> Working data

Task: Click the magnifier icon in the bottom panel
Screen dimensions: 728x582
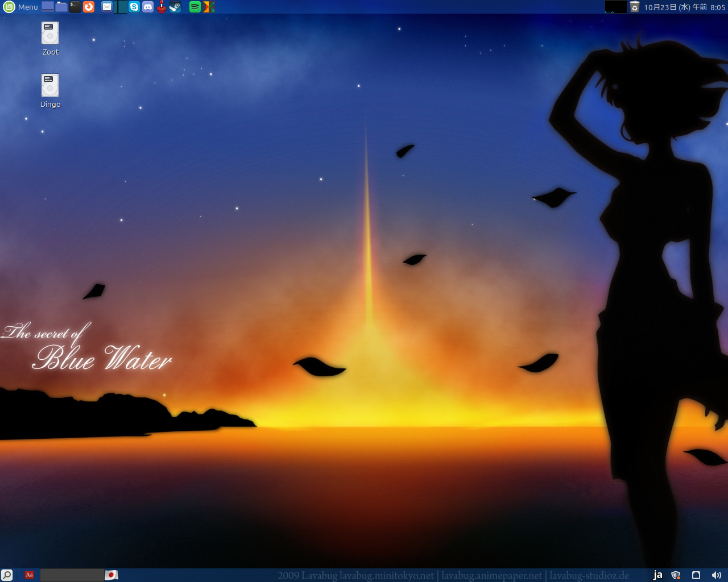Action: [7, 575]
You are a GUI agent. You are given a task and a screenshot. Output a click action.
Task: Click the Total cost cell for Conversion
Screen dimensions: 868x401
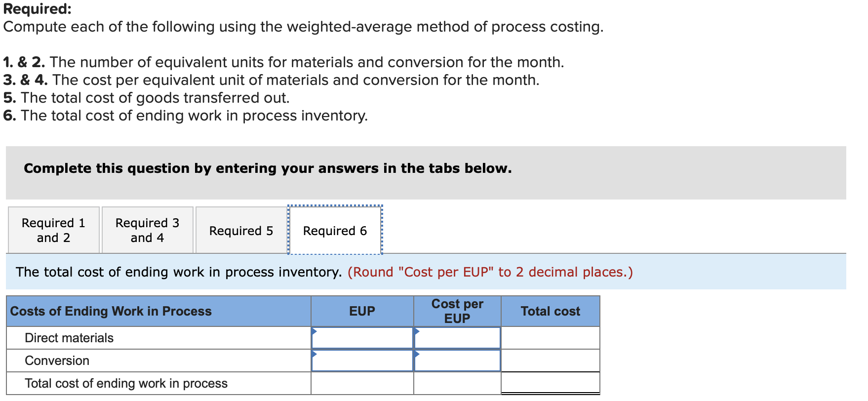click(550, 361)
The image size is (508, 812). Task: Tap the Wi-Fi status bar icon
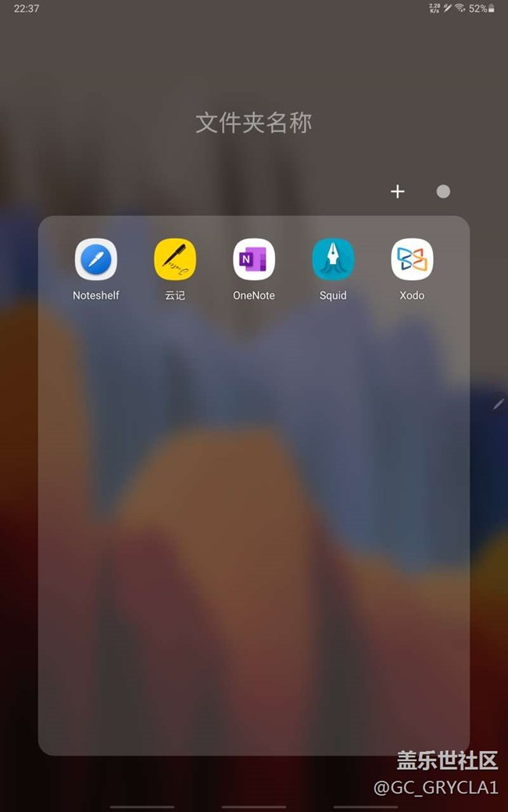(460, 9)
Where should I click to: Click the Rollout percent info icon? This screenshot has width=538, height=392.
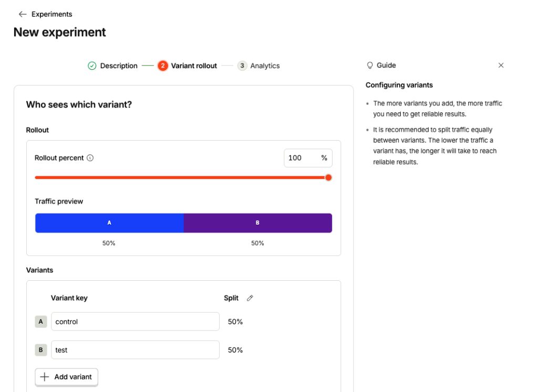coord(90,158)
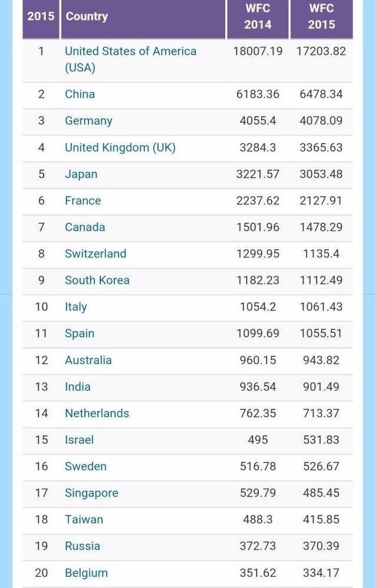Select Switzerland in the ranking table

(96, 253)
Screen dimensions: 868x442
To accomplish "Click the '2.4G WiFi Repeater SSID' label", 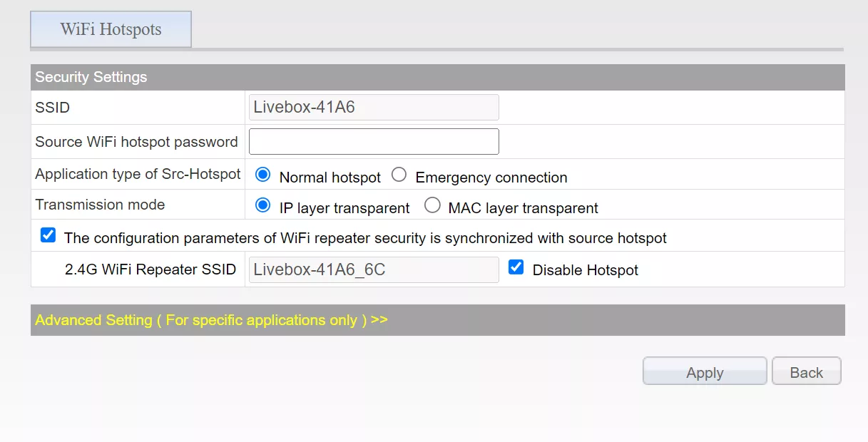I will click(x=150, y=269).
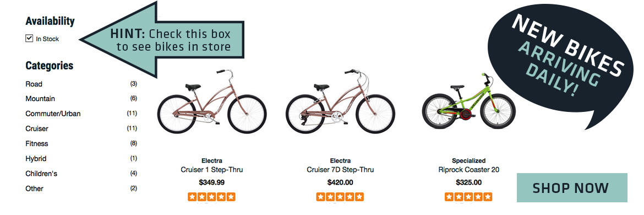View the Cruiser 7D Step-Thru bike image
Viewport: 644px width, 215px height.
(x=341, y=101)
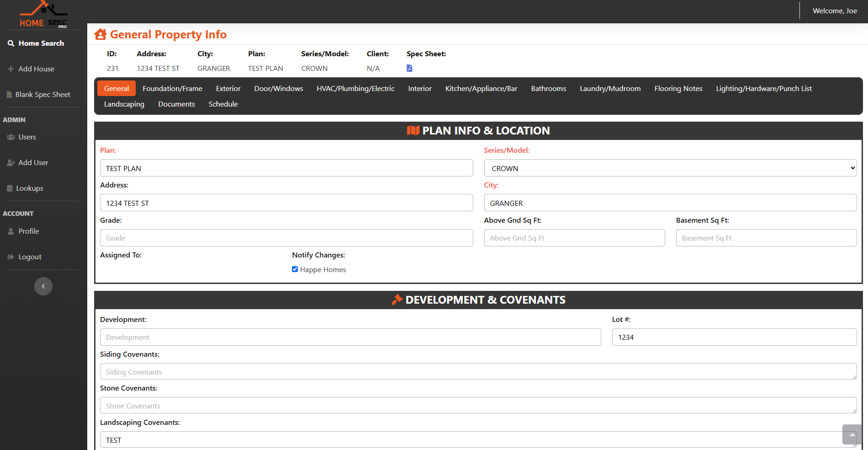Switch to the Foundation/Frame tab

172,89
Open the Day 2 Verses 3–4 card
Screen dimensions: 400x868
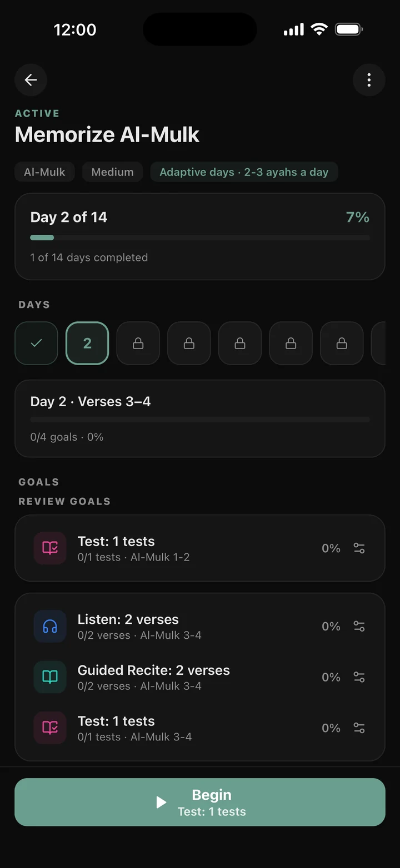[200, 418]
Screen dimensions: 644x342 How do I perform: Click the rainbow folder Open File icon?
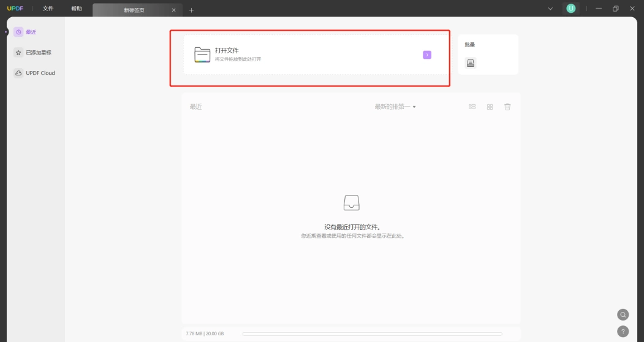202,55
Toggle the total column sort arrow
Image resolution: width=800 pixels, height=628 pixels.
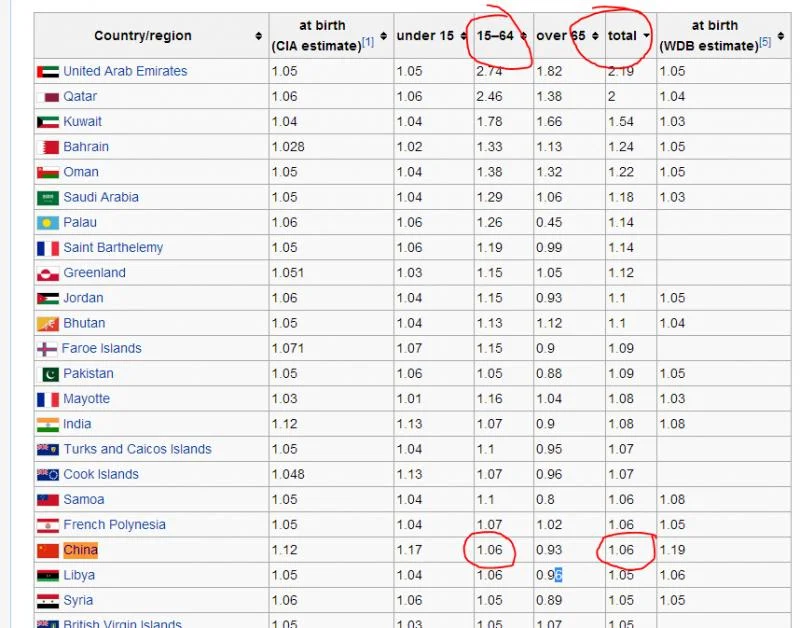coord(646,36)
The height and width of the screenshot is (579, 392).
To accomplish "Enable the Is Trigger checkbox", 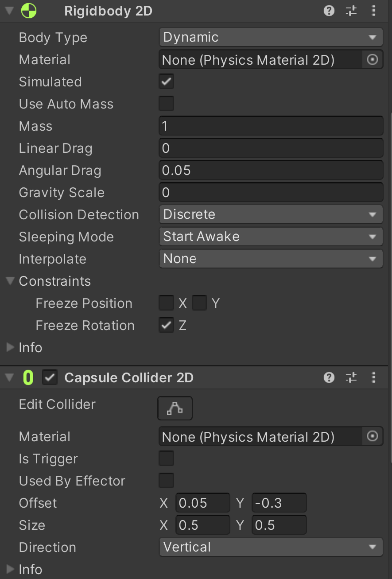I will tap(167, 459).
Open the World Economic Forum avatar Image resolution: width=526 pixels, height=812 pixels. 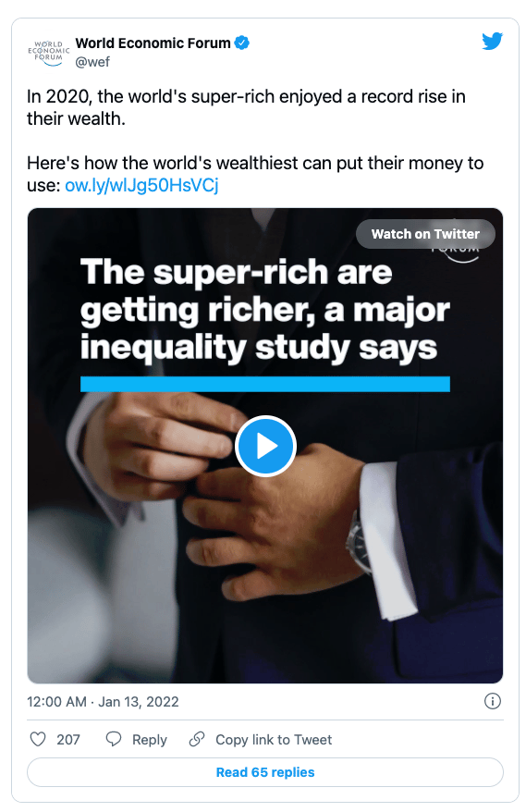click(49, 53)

> Required action
The material above holds pictures; leave them out and set down exactly the lines from the line with "Screen dimensions: 868x401" to the line with "Screen dimensions: 868x442", both included.

> Output for this exercise
Screen dimensions: 868x401
click(550, 361)
The image size is (508, 812). Task: Tap the Wi-Fi status bar icon
(460, 9)
Where should I click to: Click the Rollout percent info icon? This screenshot has width=538, height=392.
coord(90,158)
Select Switzerland in the ranking table

(96, 253)
Screen dimensions: 868x442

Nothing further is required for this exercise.